**Work instruction**
Reproduce the records exactly, beginning with their first line and ending with the line that contains "Given: Click step 4 numbered circle", and output nothing more.

**Exercise input**
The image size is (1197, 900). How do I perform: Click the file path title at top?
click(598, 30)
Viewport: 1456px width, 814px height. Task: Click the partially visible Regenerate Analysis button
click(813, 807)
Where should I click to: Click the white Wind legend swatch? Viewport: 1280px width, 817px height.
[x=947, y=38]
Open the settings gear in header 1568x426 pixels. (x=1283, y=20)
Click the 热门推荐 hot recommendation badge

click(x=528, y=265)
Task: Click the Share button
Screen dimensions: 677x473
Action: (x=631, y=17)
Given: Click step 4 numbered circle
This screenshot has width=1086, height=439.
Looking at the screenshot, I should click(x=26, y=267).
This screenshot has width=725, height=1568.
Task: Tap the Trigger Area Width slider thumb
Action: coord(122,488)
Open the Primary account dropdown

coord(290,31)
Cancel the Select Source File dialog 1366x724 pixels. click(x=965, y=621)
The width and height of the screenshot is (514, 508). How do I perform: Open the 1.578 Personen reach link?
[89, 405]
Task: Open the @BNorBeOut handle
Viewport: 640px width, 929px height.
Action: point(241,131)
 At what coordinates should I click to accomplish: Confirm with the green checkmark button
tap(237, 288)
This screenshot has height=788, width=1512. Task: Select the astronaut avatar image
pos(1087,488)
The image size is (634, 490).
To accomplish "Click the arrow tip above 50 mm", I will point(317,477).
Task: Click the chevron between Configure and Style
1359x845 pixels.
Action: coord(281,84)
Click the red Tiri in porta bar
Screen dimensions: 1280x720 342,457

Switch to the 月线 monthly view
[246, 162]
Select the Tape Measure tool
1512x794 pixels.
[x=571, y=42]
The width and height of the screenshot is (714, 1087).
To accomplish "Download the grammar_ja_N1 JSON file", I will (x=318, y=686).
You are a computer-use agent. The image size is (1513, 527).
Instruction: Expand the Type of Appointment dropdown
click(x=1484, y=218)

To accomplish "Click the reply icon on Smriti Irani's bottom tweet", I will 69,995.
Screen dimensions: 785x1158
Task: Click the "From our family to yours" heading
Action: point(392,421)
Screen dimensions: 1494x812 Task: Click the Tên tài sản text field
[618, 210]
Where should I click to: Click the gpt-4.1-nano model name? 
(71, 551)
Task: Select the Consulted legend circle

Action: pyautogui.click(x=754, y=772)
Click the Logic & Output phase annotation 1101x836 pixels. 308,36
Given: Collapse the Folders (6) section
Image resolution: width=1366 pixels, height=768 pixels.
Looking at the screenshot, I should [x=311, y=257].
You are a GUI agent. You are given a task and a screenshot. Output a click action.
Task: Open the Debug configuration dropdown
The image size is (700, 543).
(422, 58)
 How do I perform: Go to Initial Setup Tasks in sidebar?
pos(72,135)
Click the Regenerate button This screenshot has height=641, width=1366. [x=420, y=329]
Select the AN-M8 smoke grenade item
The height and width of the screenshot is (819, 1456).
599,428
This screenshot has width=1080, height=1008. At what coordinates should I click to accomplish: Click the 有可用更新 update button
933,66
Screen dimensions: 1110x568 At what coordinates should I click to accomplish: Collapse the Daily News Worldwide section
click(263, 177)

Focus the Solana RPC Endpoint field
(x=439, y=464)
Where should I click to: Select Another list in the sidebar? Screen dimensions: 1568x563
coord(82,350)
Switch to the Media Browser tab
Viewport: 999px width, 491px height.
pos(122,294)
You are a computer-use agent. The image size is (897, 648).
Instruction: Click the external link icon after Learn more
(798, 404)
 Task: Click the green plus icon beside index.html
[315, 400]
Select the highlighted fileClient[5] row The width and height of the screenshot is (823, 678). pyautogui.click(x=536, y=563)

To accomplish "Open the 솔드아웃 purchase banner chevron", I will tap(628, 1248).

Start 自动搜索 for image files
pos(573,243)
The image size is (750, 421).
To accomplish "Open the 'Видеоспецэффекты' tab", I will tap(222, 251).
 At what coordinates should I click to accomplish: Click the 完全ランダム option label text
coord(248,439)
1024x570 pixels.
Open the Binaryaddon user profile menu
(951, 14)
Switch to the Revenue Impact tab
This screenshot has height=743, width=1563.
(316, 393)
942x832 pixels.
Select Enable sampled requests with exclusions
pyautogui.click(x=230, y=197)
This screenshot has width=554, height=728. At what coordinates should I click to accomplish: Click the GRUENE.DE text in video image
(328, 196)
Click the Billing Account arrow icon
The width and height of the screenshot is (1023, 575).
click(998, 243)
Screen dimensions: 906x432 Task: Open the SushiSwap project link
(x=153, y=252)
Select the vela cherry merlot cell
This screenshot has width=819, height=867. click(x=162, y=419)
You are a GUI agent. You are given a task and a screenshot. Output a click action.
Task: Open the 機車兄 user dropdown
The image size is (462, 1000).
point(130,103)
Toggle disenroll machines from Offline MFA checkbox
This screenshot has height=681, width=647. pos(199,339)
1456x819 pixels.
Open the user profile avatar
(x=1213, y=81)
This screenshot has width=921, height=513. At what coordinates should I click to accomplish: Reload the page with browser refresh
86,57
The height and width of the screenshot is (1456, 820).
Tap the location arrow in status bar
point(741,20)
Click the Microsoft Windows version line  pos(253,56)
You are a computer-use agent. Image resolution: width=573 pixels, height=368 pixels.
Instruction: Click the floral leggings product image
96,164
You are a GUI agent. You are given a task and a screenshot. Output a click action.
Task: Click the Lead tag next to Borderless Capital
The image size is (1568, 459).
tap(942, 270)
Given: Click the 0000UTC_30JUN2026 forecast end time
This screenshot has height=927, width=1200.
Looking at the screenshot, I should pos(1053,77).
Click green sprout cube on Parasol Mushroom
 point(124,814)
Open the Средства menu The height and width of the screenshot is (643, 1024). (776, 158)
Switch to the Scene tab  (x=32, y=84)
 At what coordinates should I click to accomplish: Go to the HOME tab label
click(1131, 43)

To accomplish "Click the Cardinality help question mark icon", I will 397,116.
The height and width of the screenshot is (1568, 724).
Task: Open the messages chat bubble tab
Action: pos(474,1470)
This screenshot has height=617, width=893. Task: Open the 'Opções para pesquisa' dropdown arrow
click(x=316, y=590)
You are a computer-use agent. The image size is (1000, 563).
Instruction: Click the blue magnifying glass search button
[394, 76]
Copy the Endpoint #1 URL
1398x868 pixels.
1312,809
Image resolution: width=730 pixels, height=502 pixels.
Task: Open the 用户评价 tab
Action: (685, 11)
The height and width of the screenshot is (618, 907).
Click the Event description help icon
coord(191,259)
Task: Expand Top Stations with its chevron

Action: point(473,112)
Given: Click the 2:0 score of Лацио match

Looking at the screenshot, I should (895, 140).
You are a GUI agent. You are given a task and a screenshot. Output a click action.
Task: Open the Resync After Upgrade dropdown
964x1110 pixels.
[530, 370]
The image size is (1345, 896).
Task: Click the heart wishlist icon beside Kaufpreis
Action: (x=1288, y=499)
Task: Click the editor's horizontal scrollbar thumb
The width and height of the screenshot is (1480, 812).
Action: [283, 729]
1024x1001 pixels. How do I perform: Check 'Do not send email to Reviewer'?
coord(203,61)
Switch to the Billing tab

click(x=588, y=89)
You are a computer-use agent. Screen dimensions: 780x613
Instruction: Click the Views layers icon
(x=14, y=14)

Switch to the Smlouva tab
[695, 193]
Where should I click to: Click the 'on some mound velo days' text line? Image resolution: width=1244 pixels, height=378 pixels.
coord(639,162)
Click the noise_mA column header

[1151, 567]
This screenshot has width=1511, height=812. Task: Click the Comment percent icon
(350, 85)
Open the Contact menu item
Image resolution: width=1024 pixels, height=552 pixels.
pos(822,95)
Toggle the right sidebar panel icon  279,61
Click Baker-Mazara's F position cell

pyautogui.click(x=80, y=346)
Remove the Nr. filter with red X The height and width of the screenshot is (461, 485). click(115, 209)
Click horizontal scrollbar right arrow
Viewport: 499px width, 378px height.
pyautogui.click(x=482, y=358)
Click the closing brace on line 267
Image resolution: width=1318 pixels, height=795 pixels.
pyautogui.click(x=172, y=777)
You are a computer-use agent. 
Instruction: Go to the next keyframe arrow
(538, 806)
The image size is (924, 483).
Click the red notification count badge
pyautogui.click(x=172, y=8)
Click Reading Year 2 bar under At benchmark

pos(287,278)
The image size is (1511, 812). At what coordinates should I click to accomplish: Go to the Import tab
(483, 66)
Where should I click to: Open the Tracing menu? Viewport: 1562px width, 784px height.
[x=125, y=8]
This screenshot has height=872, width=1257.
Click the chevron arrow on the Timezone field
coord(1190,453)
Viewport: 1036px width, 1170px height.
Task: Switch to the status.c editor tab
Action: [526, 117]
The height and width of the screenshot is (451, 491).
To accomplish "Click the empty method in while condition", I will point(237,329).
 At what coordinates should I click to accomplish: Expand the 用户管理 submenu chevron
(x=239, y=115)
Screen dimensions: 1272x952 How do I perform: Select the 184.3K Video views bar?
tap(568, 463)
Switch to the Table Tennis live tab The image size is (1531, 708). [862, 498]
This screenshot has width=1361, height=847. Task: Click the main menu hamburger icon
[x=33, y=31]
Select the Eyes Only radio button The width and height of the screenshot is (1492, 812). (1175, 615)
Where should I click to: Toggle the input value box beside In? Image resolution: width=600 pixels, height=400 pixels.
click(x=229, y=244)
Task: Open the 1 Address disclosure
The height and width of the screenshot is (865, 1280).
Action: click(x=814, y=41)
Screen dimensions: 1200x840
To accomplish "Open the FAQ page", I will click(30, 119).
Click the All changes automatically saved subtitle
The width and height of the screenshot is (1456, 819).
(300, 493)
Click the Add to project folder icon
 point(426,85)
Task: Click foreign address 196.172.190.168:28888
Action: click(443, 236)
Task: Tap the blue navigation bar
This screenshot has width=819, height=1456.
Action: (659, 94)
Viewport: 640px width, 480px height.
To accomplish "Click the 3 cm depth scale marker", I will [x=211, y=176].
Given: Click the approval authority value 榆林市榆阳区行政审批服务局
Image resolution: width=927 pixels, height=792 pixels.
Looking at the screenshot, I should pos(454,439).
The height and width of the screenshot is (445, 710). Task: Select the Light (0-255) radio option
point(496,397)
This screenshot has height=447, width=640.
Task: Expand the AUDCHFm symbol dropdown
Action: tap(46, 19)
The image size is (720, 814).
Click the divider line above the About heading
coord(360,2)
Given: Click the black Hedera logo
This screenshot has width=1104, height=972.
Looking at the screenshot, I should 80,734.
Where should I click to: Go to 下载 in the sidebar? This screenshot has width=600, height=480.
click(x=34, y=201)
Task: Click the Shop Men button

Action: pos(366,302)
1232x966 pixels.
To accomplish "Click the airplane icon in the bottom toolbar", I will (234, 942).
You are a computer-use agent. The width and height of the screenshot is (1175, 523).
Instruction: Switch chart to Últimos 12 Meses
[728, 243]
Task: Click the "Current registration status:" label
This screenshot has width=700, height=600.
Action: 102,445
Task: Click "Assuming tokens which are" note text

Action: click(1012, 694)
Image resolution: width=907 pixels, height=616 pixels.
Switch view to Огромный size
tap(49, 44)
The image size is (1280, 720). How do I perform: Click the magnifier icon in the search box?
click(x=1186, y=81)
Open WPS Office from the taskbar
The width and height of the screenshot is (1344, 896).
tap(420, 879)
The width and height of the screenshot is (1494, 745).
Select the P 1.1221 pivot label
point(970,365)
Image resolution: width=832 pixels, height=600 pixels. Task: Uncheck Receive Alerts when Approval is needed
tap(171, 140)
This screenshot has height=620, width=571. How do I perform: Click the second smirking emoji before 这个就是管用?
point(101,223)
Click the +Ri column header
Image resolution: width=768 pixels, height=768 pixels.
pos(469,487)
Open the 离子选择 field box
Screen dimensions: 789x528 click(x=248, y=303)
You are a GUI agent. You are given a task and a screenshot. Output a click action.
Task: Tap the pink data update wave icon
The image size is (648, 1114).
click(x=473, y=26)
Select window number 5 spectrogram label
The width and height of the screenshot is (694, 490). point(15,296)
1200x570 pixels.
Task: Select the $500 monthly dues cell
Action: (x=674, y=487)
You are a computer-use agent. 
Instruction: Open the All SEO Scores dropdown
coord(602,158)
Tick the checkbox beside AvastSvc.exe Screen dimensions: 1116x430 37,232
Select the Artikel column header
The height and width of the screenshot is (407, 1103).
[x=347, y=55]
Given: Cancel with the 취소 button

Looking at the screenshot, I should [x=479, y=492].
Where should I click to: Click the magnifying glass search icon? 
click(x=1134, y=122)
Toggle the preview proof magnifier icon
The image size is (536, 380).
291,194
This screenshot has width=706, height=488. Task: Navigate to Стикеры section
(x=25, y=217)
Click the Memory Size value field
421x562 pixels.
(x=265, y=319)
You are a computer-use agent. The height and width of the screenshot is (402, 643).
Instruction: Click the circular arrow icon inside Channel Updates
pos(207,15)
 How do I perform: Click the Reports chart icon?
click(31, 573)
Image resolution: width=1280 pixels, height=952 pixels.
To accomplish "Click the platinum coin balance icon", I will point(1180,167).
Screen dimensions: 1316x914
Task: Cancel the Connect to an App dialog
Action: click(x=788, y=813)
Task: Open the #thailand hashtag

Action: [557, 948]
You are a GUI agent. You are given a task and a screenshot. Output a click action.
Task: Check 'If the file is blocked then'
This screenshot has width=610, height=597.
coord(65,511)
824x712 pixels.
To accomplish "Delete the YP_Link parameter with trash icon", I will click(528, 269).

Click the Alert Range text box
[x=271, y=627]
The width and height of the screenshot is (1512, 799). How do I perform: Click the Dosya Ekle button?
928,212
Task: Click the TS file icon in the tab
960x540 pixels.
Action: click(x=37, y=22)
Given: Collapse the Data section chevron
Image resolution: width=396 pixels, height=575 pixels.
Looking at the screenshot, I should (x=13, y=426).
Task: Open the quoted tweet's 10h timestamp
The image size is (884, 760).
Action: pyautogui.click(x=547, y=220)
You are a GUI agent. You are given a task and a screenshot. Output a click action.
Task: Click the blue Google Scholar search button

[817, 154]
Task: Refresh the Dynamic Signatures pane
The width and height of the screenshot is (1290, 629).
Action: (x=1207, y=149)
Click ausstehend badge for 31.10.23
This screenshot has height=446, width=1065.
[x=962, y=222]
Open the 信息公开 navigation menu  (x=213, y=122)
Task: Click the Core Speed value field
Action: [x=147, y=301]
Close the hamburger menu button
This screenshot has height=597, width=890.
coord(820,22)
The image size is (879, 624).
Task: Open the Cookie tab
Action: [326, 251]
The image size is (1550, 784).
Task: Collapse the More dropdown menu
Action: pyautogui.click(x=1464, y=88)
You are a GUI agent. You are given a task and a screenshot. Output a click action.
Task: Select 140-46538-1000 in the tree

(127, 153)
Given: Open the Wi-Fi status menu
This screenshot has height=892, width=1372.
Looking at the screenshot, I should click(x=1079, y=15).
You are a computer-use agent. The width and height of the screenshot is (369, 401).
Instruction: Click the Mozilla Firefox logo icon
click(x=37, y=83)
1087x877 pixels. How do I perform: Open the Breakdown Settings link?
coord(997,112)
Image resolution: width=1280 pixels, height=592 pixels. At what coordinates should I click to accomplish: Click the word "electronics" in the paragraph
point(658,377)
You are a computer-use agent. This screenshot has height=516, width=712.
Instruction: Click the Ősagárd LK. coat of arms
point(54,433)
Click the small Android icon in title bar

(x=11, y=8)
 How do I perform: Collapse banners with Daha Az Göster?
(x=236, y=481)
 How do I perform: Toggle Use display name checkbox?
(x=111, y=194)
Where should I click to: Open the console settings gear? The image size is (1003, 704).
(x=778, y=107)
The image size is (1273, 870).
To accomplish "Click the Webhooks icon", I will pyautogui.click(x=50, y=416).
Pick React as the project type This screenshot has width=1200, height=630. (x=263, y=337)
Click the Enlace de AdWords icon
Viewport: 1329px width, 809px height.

**Output**
The image size is (1197, 900). How do I perform: Click the file path title at top?
click(598, 30)
Viewport: 1456px width, 814px height. Task: Click the partially visible Regenerate Analysis button
click(813, 807)
Where should I click to: Click the white Wind legend swatch? Viewport: 1280px width, 817px height.
[x=947, y=38]
Open the settings gear in header 1568x426 pixels. (x=1283, y=20)
Click the 热门推荐 hot recommendation badge

click(x=528, y=265)
Task: Click the Share button
Screen dimensions: 677x473
Action: (x=631, y=17)
Given: Click step 4 numbered circle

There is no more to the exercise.